The first sports bra was created in 1977, when two American women took a pair of jockstraps, cut them apart, and sewed them back together. They dubbed their creation the Jogbra. Other bra designs since then have used gel and water pads, silver fibers that cool the skin and dispel bacterial growth and body odor, and air bags that wearers can pump up to enhance the appearance of their breasts. This past summer, a virtually stitchless bra was introduced by Wacoal, a leading manufacturer. The bra is molded, compressed, and shaped at the same time—"sort of like a car fender," Wacoal designer Linda Hyde says. Thanks to cylindrical hosiery machines, other bras can now be knit in circular patterns with differing amounts of stretch and support.

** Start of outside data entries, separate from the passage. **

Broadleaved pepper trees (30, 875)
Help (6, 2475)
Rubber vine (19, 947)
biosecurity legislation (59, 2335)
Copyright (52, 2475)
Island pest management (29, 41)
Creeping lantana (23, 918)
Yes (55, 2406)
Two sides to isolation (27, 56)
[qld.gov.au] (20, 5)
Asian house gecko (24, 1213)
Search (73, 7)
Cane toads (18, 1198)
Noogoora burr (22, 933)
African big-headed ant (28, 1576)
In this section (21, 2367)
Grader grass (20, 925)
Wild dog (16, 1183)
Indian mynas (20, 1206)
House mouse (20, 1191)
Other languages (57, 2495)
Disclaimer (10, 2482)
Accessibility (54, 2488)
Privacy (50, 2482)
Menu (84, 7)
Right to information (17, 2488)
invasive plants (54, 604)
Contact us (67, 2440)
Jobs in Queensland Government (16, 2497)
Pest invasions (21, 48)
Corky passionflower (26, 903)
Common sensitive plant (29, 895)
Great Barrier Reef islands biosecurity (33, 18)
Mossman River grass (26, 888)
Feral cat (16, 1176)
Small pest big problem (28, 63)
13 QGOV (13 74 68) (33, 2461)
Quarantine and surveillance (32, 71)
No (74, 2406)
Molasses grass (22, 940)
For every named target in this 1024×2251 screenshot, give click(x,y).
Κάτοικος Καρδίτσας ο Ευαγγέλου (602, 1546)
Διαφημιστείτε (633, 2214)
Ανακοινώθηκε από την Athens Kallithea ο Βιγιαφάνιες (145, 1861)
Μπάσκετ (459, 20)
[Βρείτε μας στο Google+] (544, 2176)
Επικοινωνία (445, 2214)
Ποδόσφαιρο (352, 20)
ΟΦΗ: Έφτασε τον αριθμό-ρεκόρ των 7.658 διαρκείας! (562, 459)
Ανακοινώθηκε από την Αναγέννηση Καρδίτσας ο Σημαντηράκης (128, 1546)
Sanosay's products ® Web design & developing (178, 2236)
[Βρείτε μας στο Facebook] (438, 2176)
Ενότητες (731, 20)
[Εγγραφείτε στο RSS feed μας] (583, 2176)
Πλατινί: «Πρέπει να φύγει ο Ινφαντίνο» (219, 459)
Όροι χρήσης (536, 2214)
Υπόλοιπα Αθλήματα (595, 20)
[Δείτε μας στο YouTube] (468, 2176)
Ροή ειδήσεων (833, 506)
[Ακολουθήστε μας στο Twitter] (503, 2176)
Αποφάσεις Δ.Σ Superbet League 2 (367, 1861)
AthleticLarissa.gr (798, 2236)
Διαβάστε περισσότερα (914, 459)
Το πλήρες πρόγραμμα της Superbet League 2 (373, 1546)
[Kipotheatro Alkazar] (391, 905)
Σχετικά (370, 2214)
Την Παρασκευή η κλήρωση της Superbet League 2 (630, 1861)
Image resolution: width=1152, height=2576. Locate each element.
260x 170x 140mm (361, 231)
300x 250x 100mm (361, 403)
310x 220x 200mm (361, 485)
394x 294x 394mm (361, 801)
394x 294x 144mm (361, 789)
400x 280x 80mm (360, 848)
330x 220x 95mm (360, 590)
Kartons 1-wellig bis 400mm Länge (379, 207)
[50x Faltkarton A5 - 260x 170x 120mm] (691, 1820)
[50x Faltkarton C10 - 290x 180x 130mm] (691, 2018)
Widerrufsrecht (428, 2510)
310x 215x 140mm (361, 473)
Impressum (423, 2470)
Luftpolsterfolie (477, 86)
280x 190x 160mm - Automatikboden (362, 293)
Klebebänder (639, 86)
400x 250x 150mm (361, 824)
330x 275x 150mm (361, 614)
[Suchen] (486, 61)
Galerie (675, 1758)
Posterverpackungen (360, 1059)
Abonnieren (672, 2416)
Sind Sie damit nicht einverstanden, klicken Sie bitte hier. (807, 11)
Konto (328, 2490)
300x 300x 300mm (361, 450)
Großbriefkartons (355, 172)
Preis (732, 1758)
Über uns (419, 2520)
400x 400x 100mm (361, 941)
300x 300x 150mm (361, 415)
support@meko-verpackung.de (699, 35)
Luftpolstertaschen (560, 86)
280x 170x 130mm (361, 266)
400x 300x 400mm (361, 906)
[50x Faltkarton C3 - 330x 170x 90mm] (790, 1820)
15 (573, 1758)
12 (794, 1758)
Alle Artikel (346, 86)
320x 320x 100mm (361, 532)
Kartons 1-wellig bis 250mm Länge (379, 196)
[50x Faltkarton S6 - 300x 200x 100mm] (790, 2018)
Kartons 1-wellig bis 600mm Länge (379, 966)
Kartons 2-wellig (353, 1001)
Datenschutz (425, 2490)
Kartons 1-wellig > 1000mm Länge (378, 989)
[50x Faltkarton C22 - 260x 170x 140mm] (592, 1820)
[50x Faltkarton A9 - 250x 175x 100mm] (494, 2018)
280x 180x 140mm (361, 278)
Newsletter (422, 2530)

To track the motions of women's breasts and find better ways to support them, biomechanists in Austrailia fit subjects with specially designed bras. In back, sensors are placed under the straps to measure how much pressure they exert on the shoulders, and electrodes are placed on the upper torso and the neck to monitor the bra's effects on muscle activity. Small, light-emitting diodes are placed in front of the sternum, nipples, and bra cups to measure the subject's breast and torso movements.

Steele's team is taking fabric technology another step. Six years ago, her laboratory, in collaboration with the University of Wollongong's Intelligent Polymer Research Institute, began work on the world's first smart bra. It uses intelligent materials and electronic textiles to sense when breast motion increases and tighten appropriate parts of the bra in response. "When you're sitting around the office, it isn't restrictive," Steele says. "But if you need to run for a bus or something, it will sense that you've started to run, and it will give you the support of a sports bra." Steele's lab has teamed up with Marks & Spencer, a major retailer in Britain, to further develop the project.

Meanwhile, McGhee and Steele have their sights set beyond tinkering with bra straps and fabrics. They are using Steele's extensive work on the biomechanics of breasts to explore an entirely new way of designing bras. Starting in the 1970s, podiatrists and biomechanists radically redesigned running shoes to make them lighter and more stable. Steele and McGhee hope to accomplish a similar paradigm shift and correct the problem with the most supportive bras: They are also rated the most uncomfortable. "We're not testing a product but a concept," says Steele. "What we're trying to bring in now is an idea that will not be a gimmick—understanding the structure, function, and the movement and putting them all together with the science underpinning it."

Steele and McGhee are reluctant to divulge any details for fear of tipping off rival designers—"It's a really dirty game," McGhee says. But initial trials are under way while they stake out intellectual property rights. Given that more than 30 percent of American women now wear D cups and larger, the team shouldn't have trouble finding a commercial partner if they succeed. When it comes to bras, the usual rules of exercise are reversed: No pain, very much gain.